Casso (Cas in local dialect, Sćjas in Friulan) is an Italian village, frazione of Erto e Casso, in the Province of Pordenone. Its population is 35. Together with Erto, its administrative seat, it forms the municipality of Erto-Casso.

==Geography==
The village is situated in Friuli, close to the borders with the Province of Belluno, Veneto. It was built under the Salta mountain, in front of the Toc mountain, upon the Vajont river valley. Linked with a street to the National Road 251, it is 3 km from Erto, 4 from Castellavazzo and 5 from Longarone.

==History==

===Early history===
First mentioned in 1332, it was stably inhabited from 1558 by lumberjacks from the province of Belluno. The colloquial language spoken in Casso is the bellunese, a Venetian dialect.
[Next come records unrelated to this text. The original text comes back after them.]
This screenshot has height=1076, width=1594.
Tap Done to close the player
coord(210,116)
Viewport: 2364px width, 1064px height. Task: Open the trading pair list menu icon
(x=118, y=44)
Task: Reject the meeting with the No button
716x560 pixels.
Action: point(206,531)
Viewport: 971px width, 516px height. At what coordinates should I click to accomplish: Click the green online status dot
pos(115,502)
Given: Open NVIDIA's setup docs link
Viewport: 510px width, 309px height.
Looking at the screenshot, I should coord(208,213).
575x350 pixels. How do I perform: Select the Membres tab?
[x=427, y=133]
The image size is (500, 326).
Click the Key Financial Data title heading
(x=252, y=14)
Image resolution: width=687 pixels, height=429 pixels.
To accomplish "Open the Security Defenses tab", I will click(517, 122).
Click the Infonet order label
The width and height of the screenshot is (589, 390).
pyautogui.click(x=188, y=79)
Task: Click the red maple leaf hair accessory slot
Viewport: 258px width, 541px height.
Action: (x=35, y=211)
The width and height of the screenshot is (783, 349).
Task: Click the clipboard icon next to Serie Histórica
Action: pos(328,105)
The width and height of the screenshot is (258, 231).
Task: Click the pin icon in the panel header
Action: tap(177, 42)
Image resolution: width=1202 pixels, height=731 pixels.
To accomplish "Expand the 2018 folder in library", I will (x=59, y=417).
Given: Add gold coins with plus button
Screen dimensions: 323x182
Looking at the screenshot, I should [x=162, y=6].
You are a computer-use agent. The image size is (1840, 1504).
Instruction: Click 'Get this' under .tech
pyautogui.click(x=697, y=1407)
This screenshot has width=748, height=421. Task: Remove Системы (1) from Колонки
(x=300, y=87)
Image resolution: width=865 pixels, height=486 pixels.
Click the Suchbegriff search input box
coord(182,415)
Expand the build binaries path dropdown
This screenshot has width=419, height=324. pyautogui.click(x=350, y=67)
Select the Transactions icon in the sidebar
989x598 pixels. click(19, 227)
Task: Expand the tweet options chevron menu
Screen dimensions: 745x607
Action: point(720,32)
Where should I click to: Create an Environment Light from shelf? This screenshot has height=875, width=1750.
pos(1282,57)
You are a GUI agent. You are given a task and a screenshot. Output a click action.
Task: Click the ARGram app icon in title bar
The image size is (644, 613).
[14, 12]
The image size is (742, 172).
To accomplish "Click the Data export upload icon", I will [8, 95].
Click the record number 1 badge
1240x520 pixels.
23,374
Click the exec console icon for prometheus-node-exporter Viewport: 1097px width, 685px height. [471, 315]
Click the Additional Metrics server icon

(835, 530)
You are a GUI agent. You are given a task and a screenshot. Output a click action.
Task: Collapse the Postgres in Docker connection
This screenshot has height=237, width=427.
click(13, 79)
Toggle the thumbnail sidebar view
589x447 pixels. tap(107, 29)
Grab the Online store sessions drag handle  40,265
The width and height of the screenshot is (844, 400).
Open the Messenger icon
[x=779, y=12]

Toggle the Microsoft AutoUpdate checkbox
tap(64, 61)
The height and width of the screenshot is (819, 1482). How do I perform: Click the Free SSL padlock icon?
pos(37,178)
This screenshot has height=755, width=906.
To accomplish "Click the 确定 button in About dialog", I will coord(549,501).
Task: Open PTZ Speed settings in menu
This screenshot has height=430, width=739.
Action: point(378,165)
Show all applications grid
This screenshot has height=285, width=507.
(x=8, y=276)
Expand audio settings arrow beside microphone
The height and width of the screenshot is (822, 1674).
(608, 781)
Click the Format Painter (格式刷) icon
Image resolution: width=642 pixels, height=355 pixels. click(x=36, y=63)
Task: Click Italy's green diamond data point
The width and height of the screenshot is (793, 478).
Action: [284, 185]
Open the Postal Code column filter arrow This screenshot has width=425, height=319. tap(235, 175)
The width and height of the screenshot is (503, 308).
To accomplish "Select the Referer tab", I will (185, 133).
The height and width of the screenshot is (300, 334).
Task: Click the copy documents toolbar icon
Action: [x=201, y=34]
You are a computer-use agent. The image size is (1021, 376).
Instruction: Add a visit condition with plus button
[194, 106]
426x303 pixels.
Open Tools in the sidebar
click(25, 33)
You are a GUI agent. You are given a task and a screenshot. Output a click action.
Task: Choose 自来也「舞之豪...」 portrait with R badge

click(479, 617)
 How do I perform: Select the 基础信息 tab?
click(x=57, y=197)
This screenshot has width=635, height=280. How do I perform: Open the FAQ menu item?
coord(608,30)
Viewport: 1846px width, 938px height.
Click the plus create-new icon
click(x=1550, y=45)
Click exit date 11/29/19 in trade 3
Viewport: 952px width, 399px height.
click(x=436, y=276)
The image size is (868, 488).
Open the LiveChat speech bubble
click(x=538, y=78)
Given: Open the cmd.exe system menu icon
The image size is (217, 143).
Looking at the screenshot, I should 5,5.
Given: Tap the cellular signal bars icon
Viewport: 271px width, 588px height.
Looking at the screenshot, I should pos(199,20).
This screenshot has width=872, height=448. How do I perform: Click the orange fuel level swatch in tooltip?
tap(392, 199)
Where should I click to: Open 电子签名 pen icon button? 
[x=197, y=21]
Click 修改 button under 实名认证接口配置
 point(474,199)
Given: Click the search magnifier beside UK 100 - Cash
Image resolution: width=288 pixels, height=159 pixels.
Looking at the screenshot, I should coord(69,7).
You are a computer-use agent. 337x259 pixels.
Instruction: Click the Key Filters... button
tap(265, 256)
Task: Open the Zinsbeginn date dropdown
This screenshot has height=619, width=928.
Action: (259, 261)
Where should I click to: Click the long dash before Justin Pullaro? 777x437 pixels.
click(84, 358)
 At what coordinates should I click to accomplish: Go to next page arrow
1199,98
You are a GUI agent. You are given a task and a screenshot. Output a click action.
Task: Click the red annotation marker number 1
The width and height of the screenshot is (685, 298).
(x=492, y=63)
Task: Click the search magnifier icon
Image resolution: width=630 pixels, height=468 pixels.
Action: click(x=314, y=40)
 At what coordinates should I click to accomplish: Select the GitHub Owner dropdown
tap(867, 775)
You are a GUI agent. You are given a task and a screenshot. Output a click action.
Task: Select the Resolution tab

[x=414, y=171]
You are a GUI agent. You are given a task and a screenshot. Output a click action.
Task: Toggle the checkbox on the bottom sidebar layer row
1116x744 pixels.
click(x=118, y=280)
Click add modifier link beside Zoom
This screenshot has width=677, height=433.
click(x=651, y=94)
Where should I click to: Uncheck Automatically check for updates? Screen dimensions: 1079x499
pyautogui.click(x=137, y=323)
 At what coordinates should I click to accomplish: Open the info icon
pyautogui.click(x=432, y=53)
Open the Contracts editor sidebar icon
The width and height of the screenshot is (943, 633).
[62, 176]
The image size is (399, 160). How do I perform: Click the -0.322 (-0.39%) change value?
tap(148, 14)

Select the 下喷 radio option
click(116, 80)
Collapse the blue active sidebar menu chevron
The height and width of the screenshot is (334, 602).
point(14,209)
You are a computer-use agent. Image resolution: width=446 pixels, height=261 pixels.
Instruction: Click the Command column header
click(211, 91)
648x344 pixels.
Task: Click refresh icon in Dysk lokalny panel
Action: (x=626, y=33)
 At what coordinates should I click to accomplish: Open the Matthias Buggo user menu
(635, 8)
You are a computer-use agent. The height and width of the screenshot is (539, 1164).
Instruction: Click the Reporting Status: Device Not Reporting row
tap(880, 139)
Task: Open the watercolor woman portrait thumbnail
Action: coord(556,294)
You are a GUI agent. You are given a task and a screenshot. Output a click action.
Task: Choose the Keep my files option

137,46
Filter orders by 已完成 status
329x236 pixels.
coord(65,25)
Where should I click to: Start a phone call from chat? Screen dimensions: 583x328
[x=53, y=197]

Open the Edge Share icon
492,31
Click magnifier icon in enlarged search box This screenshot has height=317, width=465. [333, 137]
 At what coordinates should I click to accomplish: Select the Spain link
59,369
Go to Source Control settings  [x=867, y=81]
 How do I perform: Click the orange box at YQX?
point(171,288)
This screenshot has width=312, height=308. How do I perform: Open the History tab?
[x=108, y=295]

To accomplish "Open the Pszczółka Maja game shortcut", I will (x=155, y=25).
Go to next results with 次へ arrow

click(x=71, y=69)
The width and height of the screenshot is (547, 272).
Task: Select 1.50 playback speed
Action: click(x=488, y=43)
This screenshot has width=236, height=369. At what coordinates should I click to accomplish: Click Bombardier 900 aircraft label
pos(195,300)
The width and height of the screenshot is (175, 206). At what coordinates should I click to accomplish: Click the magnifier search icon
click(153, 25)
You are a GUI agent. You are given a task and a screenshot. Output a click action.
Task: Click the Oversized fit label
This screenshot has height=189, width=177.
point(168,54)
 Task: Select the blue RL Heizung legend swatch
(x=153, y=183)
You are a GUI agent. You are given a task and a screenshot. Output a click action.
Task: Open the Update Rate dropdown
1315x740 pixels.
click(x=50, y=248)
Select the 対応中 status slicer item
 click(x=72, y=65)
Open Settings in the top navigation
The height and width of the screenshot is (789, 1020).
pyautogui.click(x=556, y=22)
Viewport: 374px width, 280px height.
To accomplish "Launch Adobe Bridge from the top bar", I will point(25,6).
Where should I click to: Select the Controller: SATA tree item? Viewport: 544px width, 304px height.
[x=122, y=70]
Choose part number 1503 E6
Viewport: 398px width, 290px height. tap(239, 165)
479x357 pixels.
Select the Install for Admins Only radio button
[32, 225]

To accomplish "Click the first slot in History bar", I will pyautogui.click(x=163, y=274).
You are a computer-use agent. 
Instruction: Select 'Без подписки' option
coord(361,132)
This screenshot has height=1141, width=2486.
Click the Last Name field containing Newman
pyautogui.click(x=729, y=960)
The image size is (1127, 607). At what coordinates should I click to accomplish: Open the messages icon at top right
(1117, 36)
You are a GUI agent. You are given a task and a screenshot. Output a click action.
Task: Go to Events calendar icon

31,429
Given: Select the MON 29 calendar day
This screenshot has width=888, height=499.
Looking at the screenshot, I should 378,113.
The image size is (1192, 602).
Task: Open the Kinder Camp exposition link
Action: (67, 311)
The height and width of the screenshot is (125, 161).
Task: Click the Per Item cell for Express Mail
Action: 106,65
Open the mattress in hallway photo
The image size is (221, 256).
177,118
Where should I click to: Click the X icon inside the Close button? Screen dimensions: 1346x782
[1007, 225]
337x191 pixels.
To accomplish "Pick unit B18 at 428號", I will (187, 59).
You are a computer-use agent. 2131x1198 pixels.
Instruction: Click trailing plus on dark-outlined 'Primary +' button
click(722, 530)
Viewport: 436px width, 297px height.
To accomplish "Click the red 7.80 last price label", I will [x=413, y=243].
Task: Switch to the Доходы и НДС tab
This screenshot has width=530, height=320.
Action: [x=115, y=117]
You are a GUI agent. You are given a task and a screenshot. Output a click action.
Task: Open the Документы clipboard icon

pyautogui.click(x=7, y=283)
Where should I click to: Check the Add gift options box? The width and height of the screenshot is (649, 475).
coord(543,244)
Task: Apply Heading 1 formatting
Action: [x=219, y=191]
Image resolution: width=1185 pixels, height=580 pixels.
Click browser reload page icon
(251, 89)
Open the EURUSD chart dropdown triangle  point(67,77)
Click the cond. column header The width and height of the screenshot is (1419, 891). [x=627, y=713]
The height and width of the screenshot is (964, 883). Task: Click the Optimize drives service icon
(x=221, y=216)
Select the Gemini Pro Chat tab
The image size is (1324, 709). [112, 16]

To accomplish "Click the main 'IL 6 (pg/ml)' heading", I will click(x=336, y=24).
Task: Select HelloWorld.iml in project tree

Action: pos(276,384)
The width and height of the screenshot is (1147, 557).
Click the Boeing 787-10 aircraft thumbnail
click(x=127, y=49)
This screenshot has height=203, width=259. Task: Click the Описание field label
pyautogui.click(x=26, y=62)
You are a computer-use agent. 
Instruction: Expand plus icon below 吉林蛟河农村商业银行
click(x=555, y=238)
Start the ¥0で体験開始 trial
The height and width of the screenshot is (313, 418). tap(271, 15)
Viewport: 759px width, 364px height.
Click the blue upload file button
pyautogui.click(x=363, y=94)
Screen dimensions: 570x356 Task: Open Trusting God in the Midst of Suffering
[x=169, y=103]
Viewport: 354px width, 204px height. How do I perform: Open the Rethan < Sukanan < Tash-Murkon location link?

Historically and culturally different from Erto, in which is spoken a Ladin dialect, Casso also belongs to the Diocese of Belluno-Feltre, different from the one of Erto.

===The Vajont disaster===

Located near the Vajont Dam, Casso was one of the villages involved in the disaster of October 9, 1963. Partly damaged like Erto, the village was evacuated, and in 1971 its population was transferred in Vajont, a new municipality built near Maniago. In 1966 some of the inhabitants moved back into their houses to repopulate the village, as had been done in Erto, and the comune.